Showing the math: How IRA destroys NPV
Showing the math: How IRA destroys NPV
Understanding how investors use NPV to value drugs at various stages of drug development explains what CBO's and other analyses miss.

Photo by Mick Haupt on Unsplash
Photo by Mick Haupt on Unsplash
April 3, 2025
The IRA makes most early-stage, small molecule drug development projects for diseases of aging uninvestable. We’ve been saying so for a long time, but if you’ve remained unconvinced, this new analysis may help you see the light.
But let’s take a step back. Since long before the Inflation Reduction Act was passed, investors and innovators have been warning about the consequences of slapping price controls on novel medicines. Before the IRA there was BBB. Before BBB there was HR-3. All of these proposed policies had a few things in common: they misdiagnosed the reasons people couldn’t afford medicines their doctors prescribe; they offered up price controls as the solution; they relied on faulty or “naive” assumptions about how investors make decisions; and they ignored the fallout for innovation.

Saved entries:
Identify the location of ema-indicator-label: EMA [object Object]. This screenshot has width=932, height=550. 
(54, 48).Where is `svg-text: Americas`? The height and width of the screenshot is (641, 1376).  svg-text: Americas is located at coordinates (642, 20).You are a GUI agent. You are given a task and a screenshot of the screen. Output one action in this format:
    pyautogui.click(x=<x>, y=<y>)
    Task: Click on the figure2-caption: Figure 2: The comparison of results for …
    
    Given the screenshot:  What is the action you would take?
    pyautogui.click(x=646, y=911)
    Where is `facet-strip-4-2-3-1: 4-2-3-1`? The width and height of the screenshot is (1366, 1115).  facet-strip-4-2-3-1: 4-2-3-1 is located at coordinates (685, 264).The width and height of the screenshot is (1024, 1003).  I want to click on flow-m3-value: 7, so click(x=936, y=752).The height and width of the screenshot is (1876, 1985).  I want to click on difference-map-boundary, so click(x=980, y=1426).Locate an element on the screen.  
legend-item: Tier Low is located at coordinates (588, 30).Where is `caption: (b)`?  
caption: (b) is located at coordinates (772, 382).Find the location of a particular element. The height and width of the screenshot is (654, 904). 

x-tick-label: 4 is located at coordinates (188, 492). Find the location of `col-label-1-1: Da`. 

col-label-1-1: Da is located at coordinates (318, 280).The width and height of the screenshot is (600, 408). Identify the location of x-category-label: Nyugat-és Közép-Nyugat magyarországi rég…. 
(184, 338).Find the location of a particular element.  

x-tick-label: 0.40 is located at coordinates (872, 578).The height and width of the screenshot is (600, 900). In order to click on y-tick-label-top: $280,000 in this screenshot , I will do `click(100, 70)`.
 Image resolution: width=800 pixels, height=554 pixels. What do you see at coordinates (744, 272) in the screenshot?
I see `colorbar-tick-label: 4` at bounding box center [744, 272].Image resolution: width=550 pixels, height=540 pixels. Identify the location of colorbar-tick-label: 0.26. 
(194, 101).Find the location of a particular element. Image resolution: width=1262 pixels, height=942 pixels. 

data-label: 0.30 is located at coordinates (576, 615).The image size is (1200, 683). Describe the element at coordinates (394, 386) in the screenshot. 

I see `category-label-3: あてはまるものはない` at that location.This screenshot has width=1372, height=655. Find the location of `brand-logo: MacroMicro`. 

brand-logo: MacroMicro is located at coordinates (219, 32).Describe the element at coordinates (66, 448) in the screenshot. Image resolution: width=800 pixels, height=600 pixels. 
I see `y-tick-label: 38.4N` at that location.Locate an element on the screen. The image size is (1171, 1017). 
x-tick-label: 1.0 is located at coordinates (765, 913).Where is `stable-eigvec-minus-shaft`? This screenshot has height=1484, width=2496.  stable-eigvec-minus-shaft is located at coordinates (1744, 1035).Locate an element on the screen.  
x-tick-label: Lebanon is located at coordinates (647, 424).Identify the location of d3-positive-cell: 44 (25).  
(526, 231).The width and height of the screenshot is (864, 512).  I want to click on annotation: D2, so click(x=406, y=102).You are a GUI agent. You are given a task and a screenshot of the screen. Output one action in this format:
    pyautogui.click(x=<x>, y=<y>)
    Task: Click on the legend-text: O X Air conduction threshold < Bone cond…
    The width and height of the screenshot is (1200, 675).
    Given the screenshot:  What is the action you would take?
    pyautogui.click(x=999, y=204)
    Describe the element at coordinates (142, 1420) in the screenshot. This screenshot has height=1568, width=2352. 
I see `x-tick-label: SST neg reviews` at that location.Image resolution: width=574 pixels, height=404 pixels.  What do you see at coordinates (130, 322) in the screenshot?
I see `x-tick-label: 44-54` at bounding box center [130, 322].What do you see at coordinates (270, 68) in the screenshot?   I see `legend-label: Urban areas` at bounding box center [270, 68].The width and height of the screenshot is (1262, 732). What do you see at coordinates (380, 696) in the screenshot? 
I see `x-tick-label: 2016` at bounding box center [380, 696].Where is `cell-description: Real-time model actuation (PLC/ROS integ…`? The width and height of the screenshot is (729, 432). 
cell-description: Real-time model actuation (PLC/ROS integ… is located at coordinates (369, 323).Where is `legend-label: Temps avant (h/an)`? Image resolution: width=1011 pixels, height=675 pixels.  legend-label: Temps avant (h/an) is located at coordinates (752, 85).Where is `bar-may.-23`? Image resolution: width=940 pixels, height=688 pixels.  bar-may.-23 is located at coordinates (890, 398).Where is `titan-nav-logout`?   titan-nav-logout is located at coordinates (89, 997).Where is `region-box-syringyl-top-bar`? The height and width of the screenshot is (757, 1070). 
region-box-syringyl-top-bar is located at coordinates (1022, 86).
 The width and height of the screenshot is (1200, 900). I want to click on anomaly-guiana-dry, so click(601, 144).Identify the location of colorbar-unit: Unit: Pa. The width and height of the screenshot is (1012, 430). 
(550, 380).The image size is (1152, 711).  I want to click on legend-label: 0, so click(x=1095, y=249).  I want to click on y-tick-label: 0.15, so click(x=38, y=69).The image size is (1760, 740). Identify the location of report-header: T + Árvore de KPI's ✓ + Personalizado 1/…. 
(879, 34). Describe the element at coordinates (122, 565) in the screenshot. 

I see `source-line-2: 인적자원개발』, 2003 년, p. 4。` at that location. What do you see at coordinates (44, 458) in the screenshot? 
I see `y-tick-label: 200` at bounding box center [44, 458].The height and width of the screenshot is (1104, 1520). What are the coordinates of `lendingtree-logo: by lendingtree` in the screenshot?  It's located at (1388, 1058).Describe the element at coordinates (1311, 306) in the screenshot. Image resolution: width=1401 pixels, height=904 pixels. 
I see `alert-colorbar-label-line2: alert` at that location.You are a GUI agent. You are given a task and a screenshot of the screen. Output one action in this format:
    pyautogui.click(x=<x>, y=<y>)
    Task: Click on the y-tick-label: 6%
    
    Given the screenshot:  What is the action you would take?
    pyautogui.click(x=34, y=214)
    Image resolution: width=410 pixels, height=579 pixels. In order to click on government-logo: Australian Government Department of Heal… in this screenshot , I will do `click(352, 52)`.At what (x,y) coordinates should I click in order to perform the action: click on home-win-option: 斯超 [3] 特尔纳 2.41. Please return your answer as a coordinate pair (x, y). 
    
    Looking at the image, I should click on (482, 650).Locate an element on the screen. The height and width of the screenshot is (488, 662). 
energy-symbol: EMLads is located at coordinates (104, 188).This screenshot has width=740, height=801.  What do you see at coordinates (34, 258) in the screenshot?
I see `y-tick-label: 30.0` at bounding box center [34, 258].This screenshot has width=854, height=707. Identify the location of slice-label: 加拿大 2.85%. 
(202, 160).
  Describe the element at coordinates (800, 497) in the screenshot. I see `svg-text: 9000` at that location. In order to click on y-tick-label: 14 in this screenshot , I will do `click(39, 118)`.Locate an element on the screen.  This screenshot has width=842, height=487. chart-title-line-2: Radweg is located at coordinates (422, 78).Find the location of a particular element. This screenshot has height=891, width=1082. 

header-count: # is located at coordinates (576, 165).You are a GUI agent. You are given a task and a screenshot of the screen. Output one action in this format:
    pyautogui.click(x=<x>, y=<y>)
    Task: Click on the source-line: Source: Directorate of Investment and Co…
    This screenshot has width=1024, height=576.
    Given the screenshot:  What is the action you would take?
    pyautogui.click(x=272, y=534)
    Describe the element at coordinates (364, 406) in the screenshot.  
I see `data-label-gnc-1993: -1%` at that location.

WHAT THE EXERCISE ASKS: Continue the article on how the IRA destroys NPV, starting right after its last sentence.

REPLY:
And why listen to self-serving investors or drug companies when you can find someone to tell you price controls “aren’t a big deal” or that “industry can absorb them?” When told that price controls on novel medicines remove incentives for investing in the next generation of medicines, IRA proponents have pointed to existing empirical analyses and policy simulations that say otherwise – or said “well sure, but only a few drugs over a very long time, and those drugs probably were just going to be me-too medicines anyway.” They point to these analyses, which relied on incomplete aggregate data and/or simplified assumptions, and say that biopharma investors are crying wolf.
But these analyses do not reflect the reality of how investors make decisions about whether to fund a drug development program. One key analysis often cited by IRA proponents comes from the Congressional Budget Office, which forecast only a very slight decrease in the number of new medicines making it to market over the coming decades. The CBO had to make simplifying assumptions due to data and methods constraints. Yet, these estimates could have devastating real-world consequences on innovation, and more importantly, patients and their loved ones that are suffering.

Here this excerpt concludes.